I have seen 3 mullets on BART in the last two days. One was attached to a pudgy, denim-clad Mexican with a fu-manchu moustache and round sunglasses like the pair worn by Jean Reno in The Professional. I see him everytime I catch the 8:46 train. He sits immediately to the left of the double doors in the seats designated for the elderly, the blind, the pregnant, and the obese. There is nothing really remarkable about him. He usually just sits there stalk-still with his eyes closed and his hands resting, palms up, on his thighs. He's like a little Mexican buddha, except with a mullet and an overstuffed laptop bag.
On the platform, five minutes earlier, I was nearly knocked onto the tracks by a very tall white woman with a very tall mullet. She too had a fu-manchu moustache, but I am going to operate under the assumption that hers was not intentional. She was covered in corduroy and draped in sterling silver jewelery that was either purchased out of pity at a street faire or given as a gift by a special needs child after "Craft Day" at The Group Home. As disturbing as any part of that visual could be, the most disconcerting part for me was the fact that, at 8:40 on a crisp breezy early spring morning, I could smell her before she even bumped into me.

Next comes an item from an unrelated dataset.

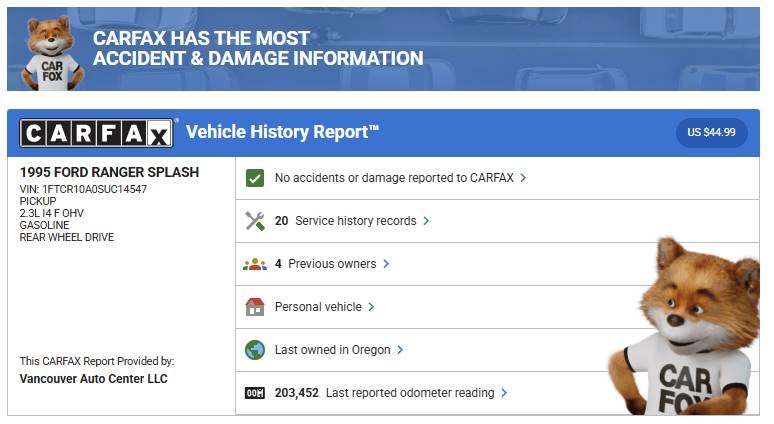Expand chevron beside No accidents reported

[523, 178]
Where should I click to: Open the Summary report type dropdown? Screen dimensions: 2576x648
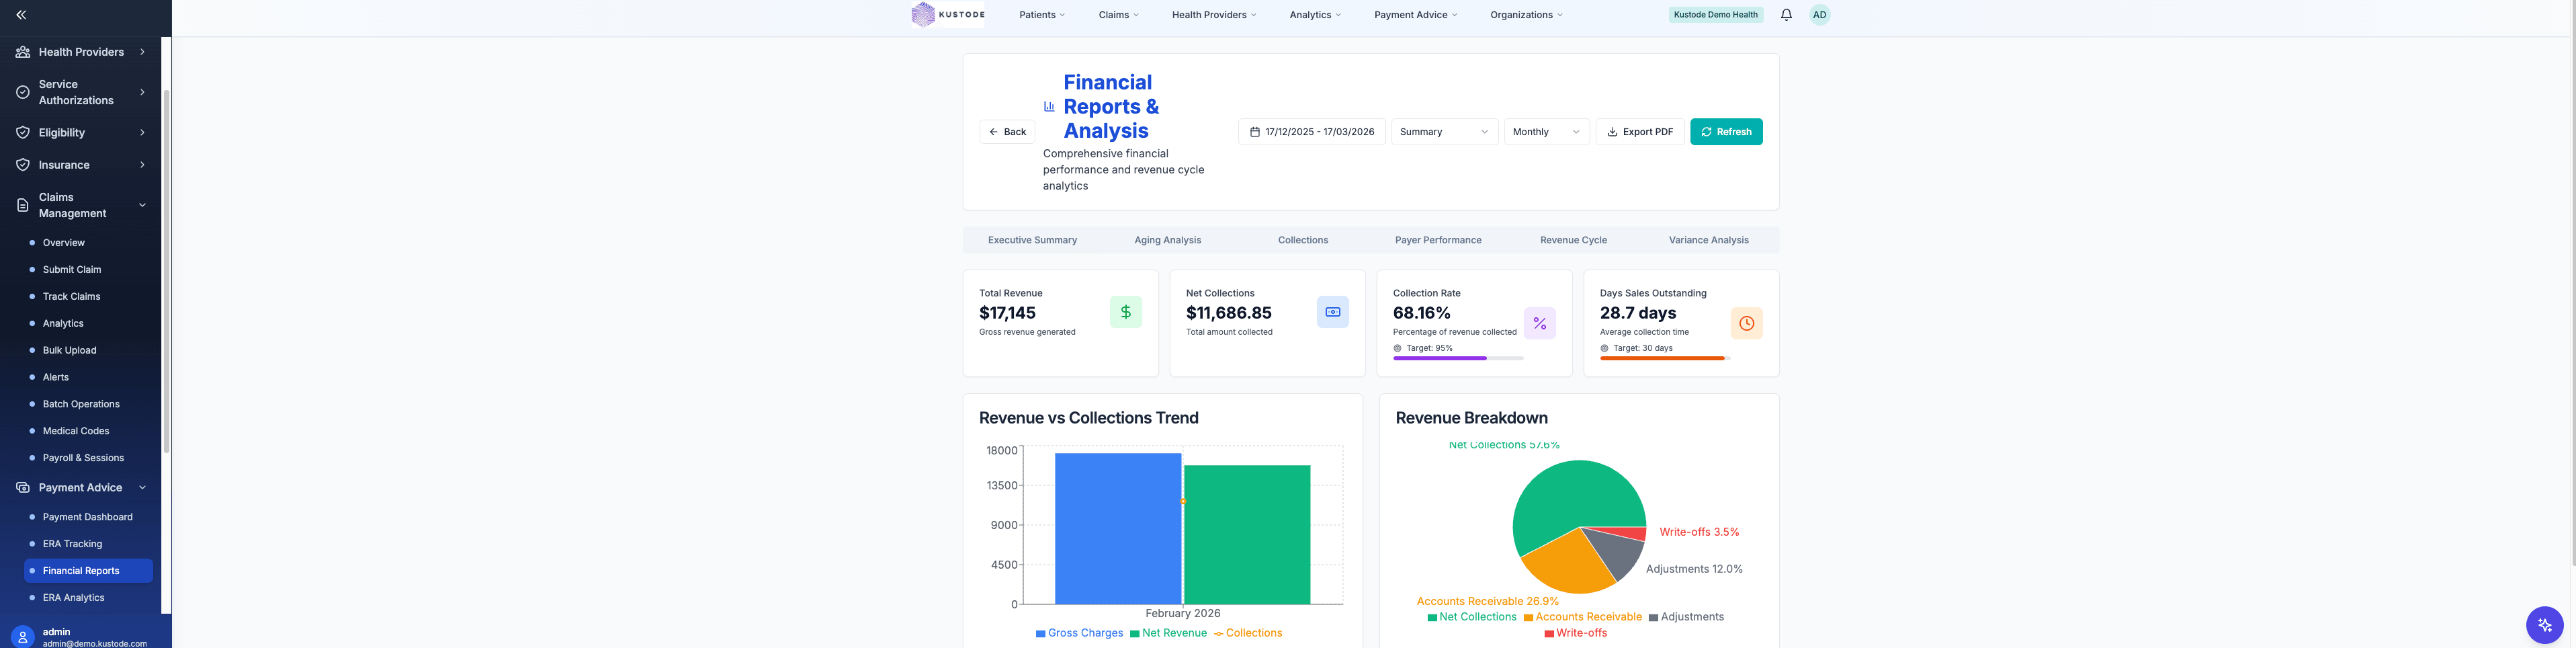pos(1443,131)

I saw the Third Mulletketeer the night before as I was exiting the station on my way home. His mullet was, undoubtedly, the envy of mullets throughout the greater San Francisco Bay Area. It hung effortlessly down to the small of his back; an attribute made all the more remarkable when one considers that a) no one has taken a pair of pruning shears to it and b) its owner stood at least 6'9." More specifically, its owner looked like Jar Jar Binks if Jar Jar Binks was a vulgar 6'9" Vietnamese bike messenger who was losing his patience with the BART agent on duty because she wouldn't do anything to help him after his ticket demagnetized. Vietnamese is not normally considered an attractive language, but when it comes pouring out of an angry bike messenger laced with the entire lexicon of American profanity it can be a beautiful, beautiful thing.